Philip King, PhD, is
Professor of quantitative methods and psychology at Hawaii Pacific
University, where he teaches a course on dreams. His research
areas include dreams of health care professionals, connections
between dream orientation and dream content, and existential
themes expressed metaphorically through dream motifs.
Bernard Welt, PhD, is
author of Mythomania: Fantasies, Fables and Sheer Lies in
Contemporary American Popular Art, and has taught an
interdisciplinary course on dreaming for over twenty years at the
Corcoran College of Art and Design.
Abstract
Teaching about dreams, while as
old as human society, is far from stagnant. Dream teaching is
evolving as advances in communications technology, social mobility
and the spread of education enable a wider sharing and more rapid
development of theory, perspective and approach. Dream topics are
taught in the humanities – literature, art, drama, film,
philosophy and religious studies, and in the sciences –
psychology, anthropology, sociology, biology.
Dream
teaching is burgeoning. Exercises, topics, courses and academic
programs are growing, for adults and children, in formal academic
contexts and in communities outside academic settings.

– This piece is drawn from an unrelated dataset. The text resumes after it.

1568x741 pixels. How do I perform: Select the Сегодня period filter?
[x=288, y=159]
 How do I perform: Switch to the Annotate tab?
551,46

Dreams are taught to pre-school classes, to elementary,
intermediate and high school students, to undergraduate and
graduate students. They are taught as topics in a larger course,
as entire courses, as certificate programs, academic
concentrations and advanced degrees.
Dreams are taught in churches, community centers, businesses and
civic organizations. They are taught in counseling, psychotherapy,
and personal growth contexts. They are taught as part of
methodological and statistical training in scientific research.
They are taught in families, between and within generations.
New
practices allow us to envision future possibilities.
Many
audiences and many disciplines characterize the creative ferment
that the teaching of dreams promises to become in this new
millennium. Nowhere, however, have these practices and trends been
systematically catalogued, shared and discussed, their
implications drawn out, and their resources collected for the
benefit of other teachers and would-be teachers.
The
purpose of this panel discussion is to present a book project by
the panelists in which we attempt to bring together material on
important advances in dreams teaching, and to involve the audience
in providing ideas and information.
The
book, and this panel discussion, will treat the history, current
status, and possible future developments in teaching about dreams.
It will cover the disciplines within which dreams are or could be
usefully taught, the audiences, cultural and institutional
contexts, theoretical perspectives, teaching resources, strategies
for starting a dreams course or topic within a broader educational
context, obstacles and ways of overcoming them. Pedagogical
strategies and ethical concerns will be addressed.
The
panelists have developed a set of questions designed to gather
information from dream teachers. Using these questions, the
panelists will interview one or more dreams teaching practitioners
to demonstrate the rich lode of dream teaching experience and
wisdom waiting to be tapped.
The
audience will be viewed as potential collaborators in this
project, and their experiences and ideas will be solicited.